Fehlerhafte Werte in der Hardware-Konfiguration führen hier zu eigenartigen Effekten, da die Uhr des Gastes nicht synchron zu jener des Wirts läuft – daran ändert dann auch der Parameter sync in der clock-Definition in .bochsrc (Listing 1) nichts. Es kann dann vorkommen, dass beispielsweise jeder Anmeldeversuch am Gastsystem scheitert, weil Sie nach Eingabe des Benutzernamens nicht schnell genug das Passwort liefern können: Der Gast meint, seit Eingabe des Benutzernamens seien schon 60 Sekunden verstrichen und bricht mit einem Timeout ab, obwohl in Realzeit nur drei Sekunden vergangen sind. Oft funktionieren auch Doppelklicks nicht, da aus Sicht des Gastsystems die einzelnen Klicks zu lange auseinander liegen.

Unangenehmerweise kann Bochs obendrein keine konstante IPS-Rate synthetisieren. Dadurch läuft die Uhr des Gastes stets schneller, wenn er sich im Idle-Modus befindet. Schon beim Booten geben deshalb Linux-Kernel den Hinweis aus, dass die Uhr des Rechners keine zuverlässigen Werte liefert.

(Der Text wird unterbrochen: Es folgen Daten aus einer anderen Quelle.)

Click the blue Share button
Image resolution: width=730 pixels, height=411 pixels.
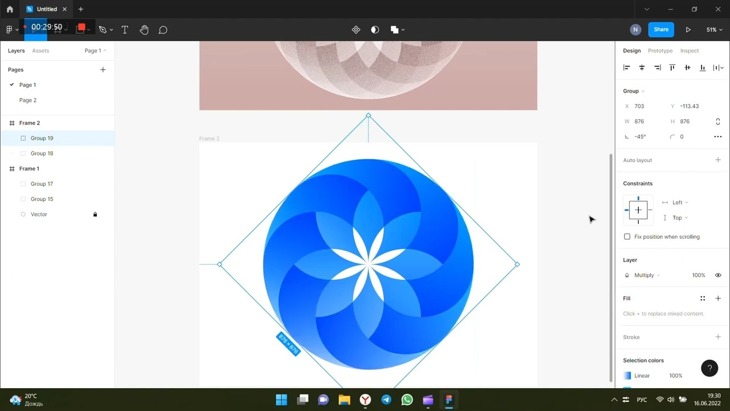(660, 30)
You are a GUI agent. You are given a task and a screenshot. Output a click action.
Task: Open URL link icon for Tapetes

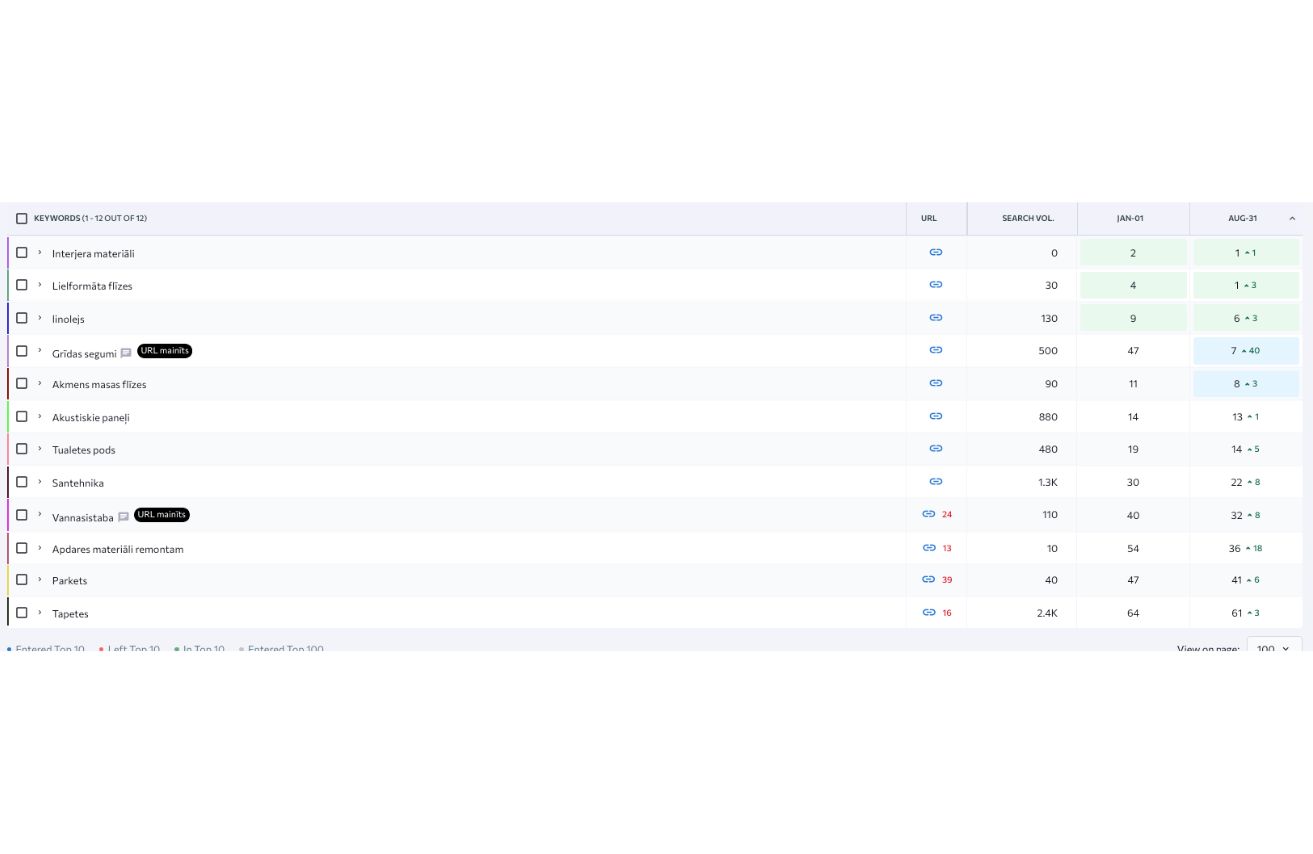929,613
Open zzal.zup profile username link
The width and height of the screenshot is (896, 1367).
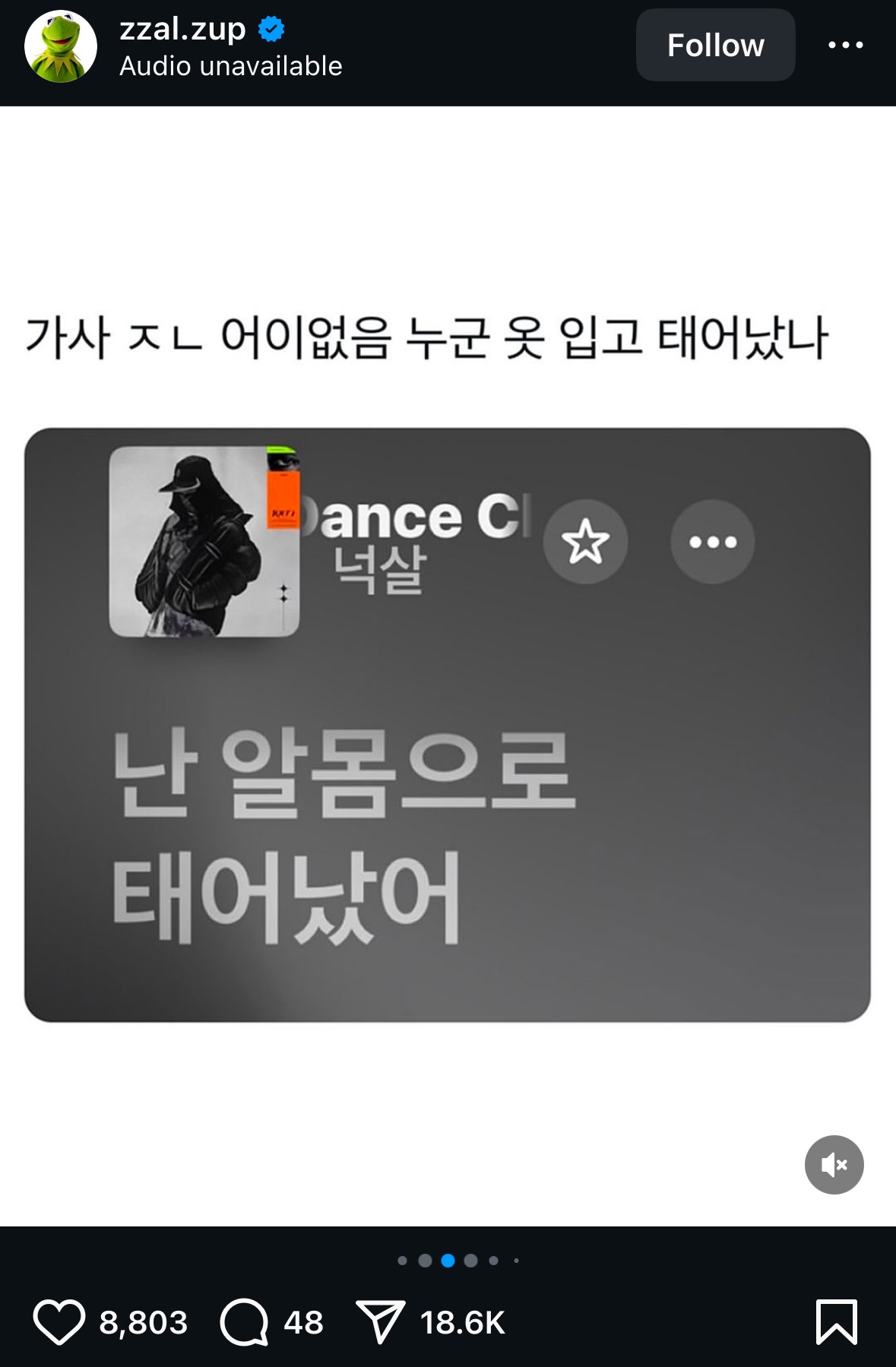click(x=182, y=29)
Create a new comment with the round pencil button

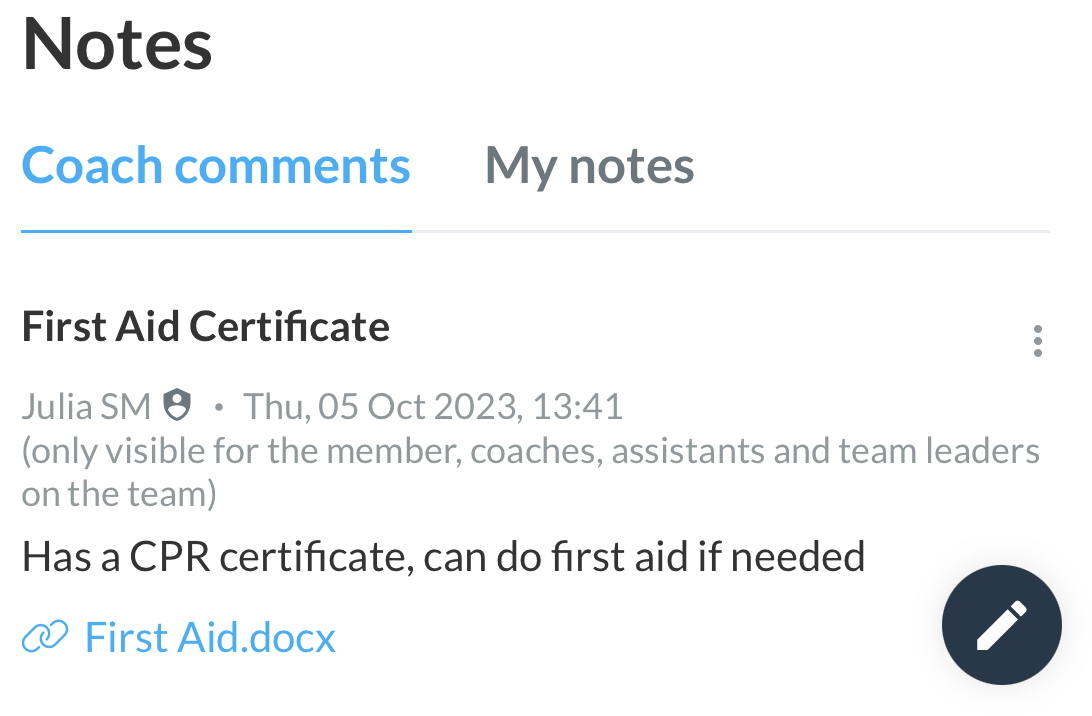pyautogui.click(x=1001, y=625)
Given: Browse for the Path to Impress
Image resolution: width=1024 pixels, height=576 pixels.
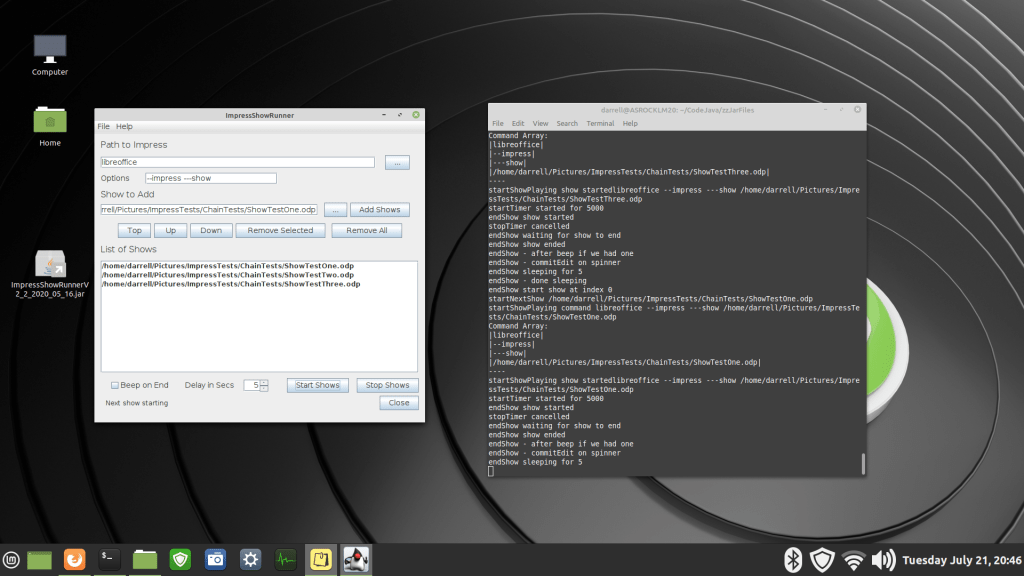Looking at the screenshot, I should pos(397,162).
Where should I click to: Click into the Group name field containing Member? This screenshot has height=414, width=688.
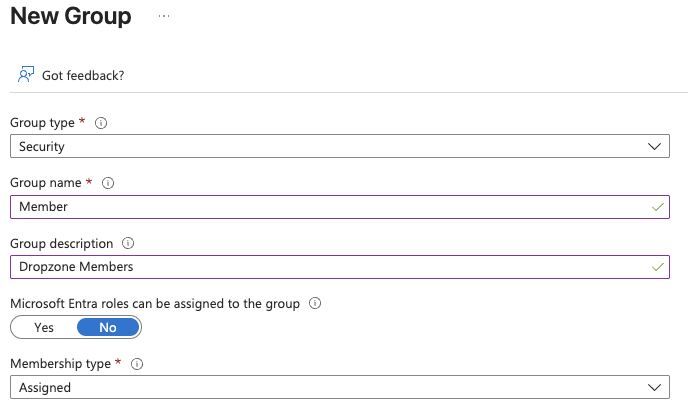pyautogui.click(x=340, y=207)
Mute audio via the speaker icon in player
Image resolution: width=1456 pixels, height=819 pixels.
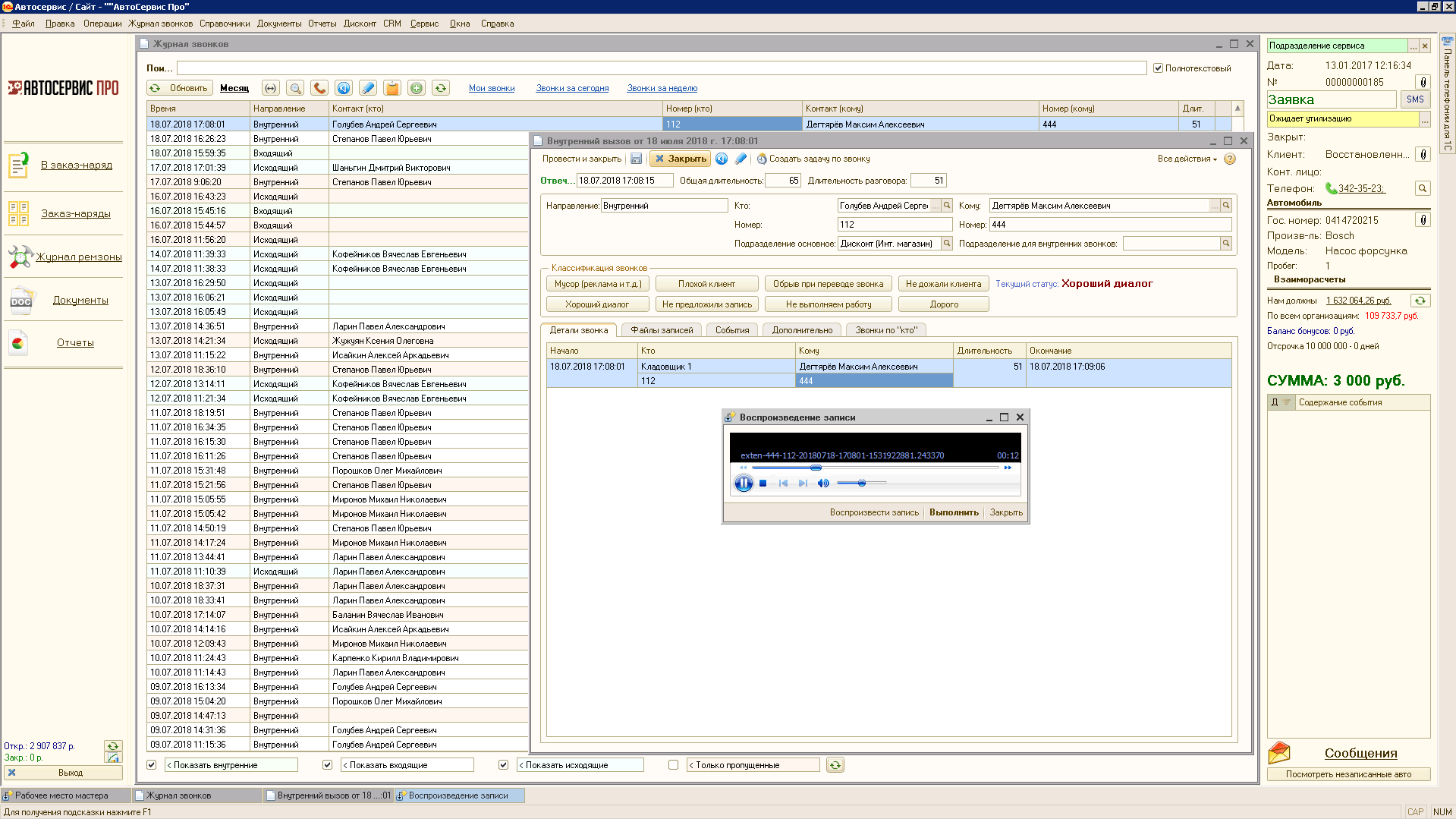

Um die Maus im Gastbetriebssystem zu nutzen, klicken Sie auf das Maus-Icon oben links in der Bochs-GUI. Durch Betätigen der mittleren Maustaste bei gedrücktem [Strg] kommt die Maus bei Bedarf wieder frei. Bei Tastaturkommandos kann es hie und da etwas klemmen. Darin unterscheidet sich Bochs nicht von anderen Virtualisierern: Tastenkombinationen, die der Wirt abfängt (etwa [Alt]+[F2] für eine Kommandozeile in KDE) kommen nie in der Bochs-GUI an. Während unseres Tests verlor Bochs einige Male den Kontakt zur Tastatur, wenn wir sie zwischendurch für andere Zwecke einsetzten.

Die restlichen Icons der Bochs-GUI fallen selbsterklärend aus. So erzeugt das Snapshot-Icon beispielsweise einen Screenshot als BMP-Datei. Als besonders nützlich erweist sich die sogenannte Suspend-Funktion: Hier speichert Bochs seinen Zustand in ein Verzeichnis. Beim nächsten Start können Sie dann den Bootvorgang überspringen und sofort an der Stelle weitermachen, an der Sie die Session vorher angehalten haben.